Records from a dataset:
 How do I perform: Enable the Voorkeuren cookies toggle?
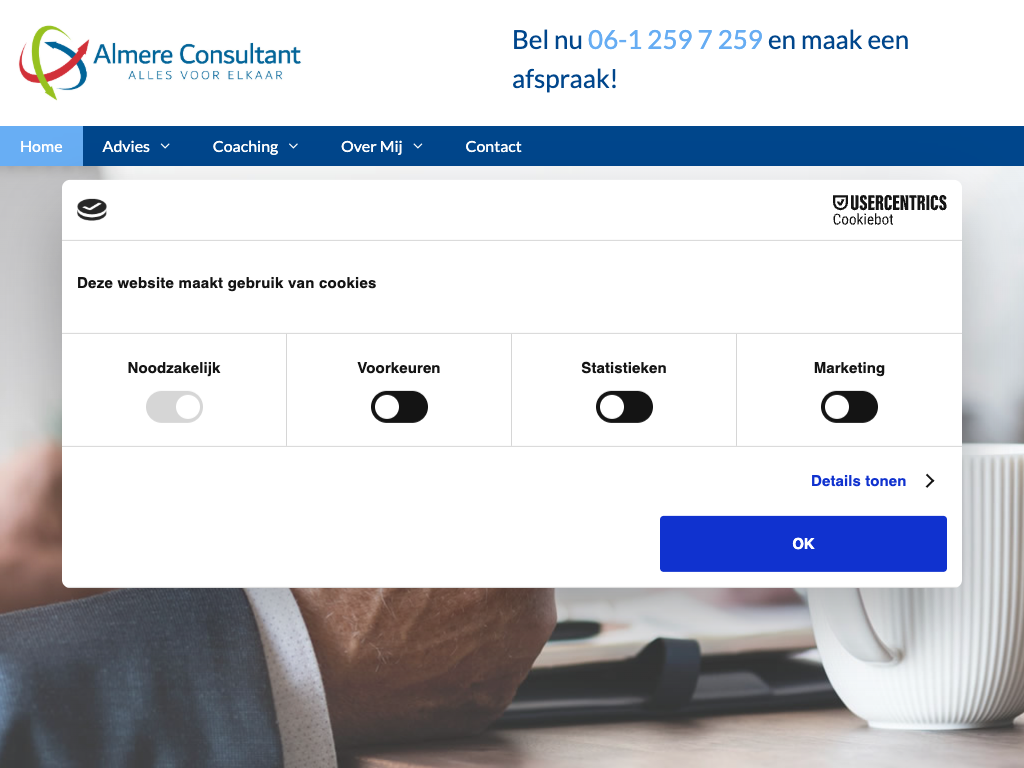click(x=399, y=407)
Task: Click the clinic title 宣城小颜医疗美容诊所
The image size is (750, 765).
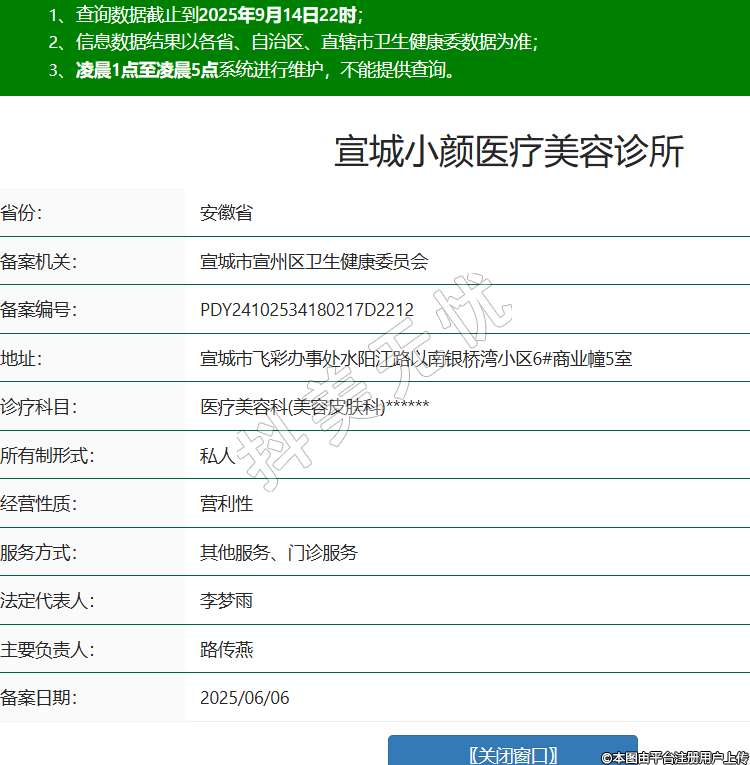Action: coord(509,152)
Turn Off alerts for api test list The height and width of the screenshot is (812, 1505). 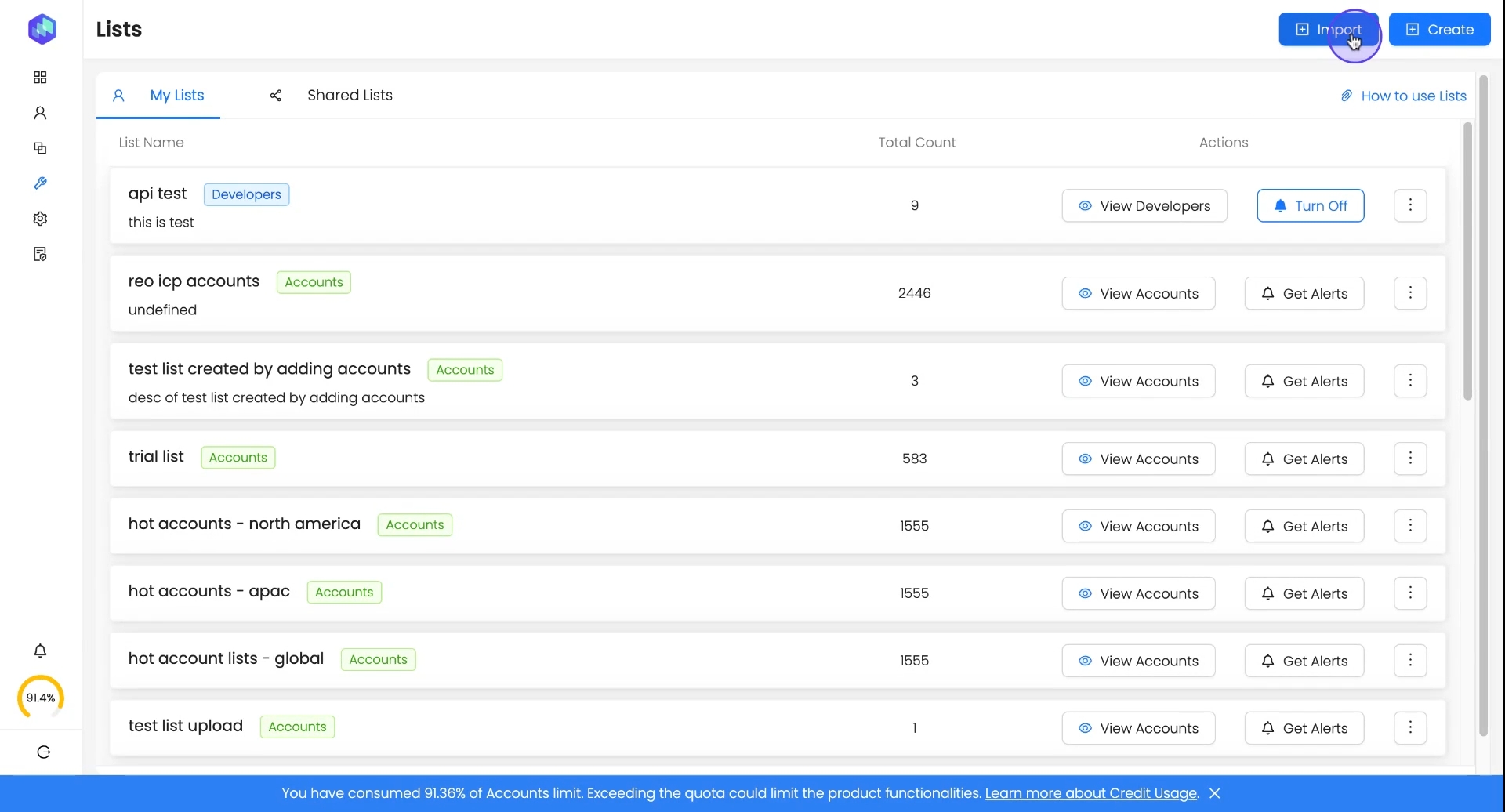[1310, 206]
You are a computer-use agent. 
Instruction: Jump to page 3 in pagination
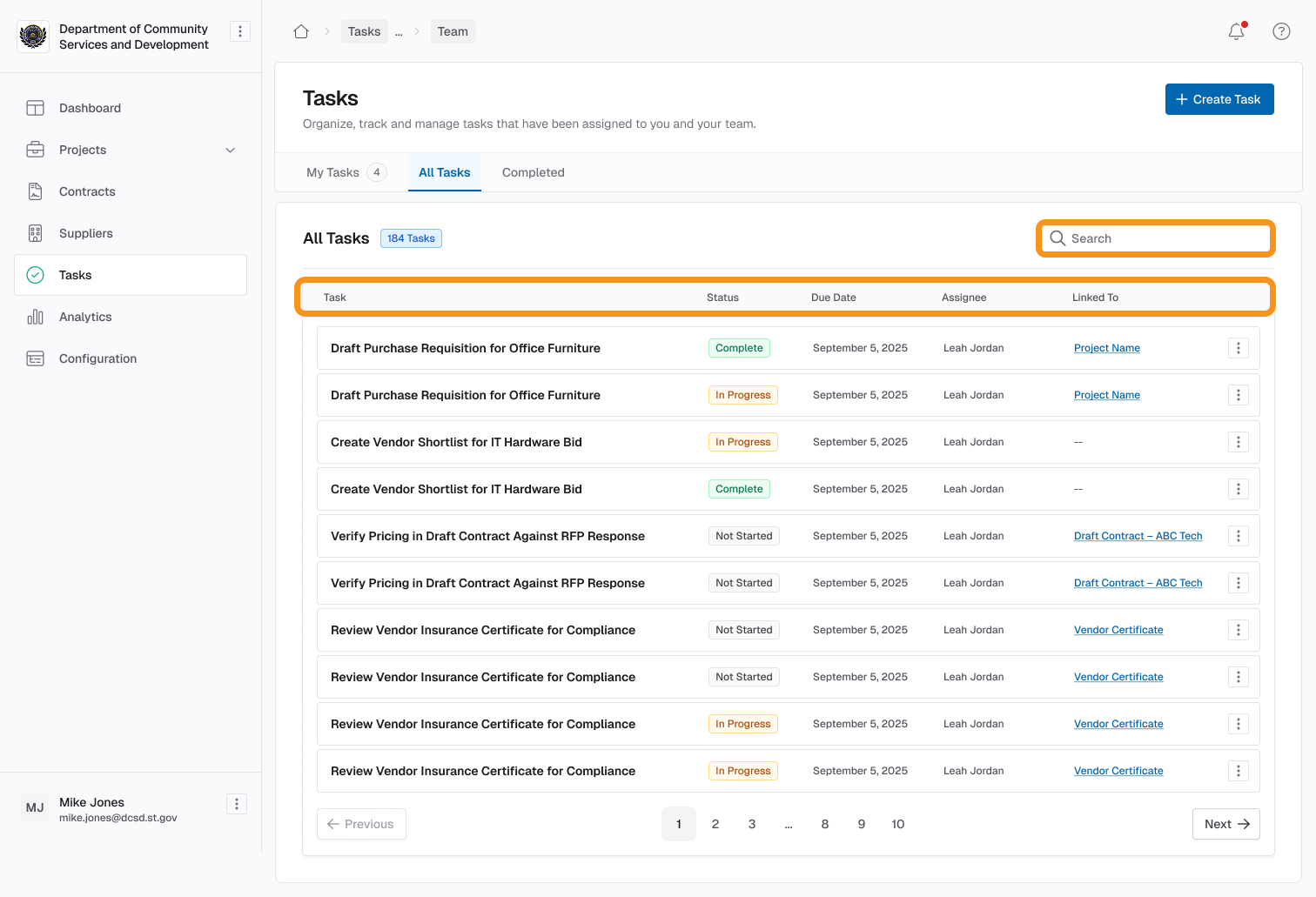point(752,824)
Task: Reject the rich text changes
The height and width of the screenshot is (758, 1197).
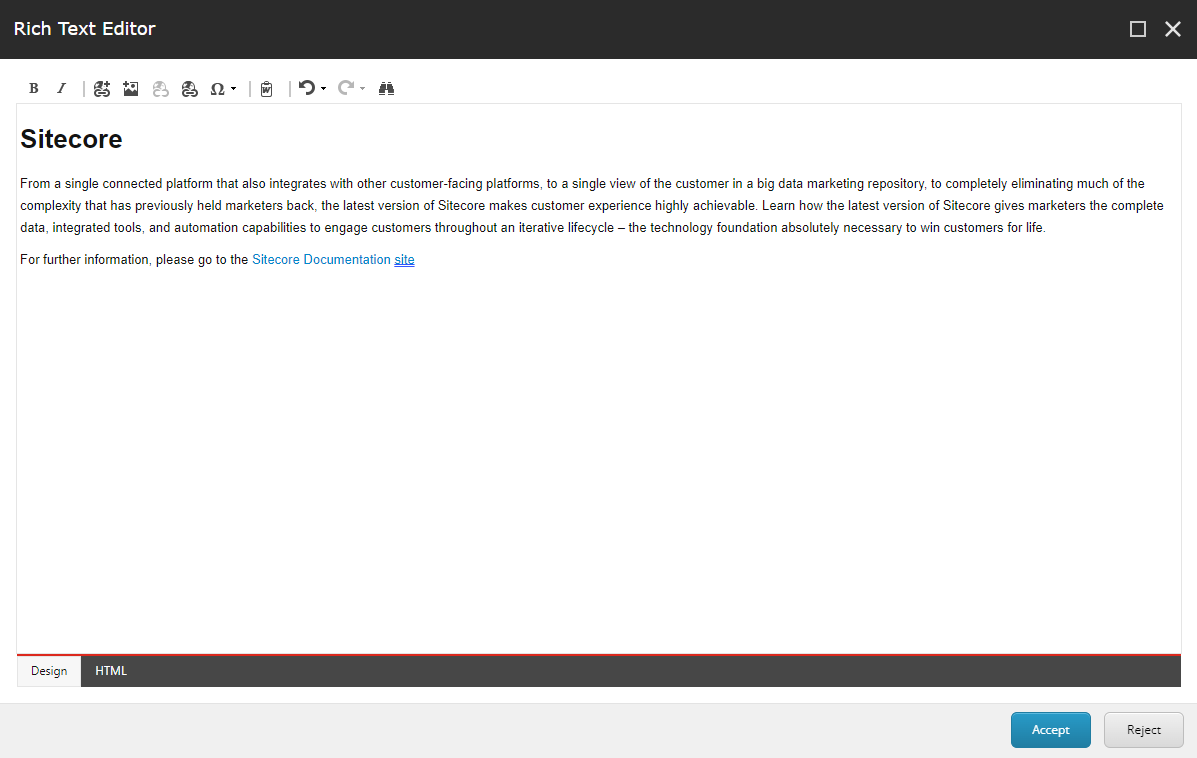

**Work instruction:** Report only how many lines in the entries above contain the string "Task".

**Answer below:** 2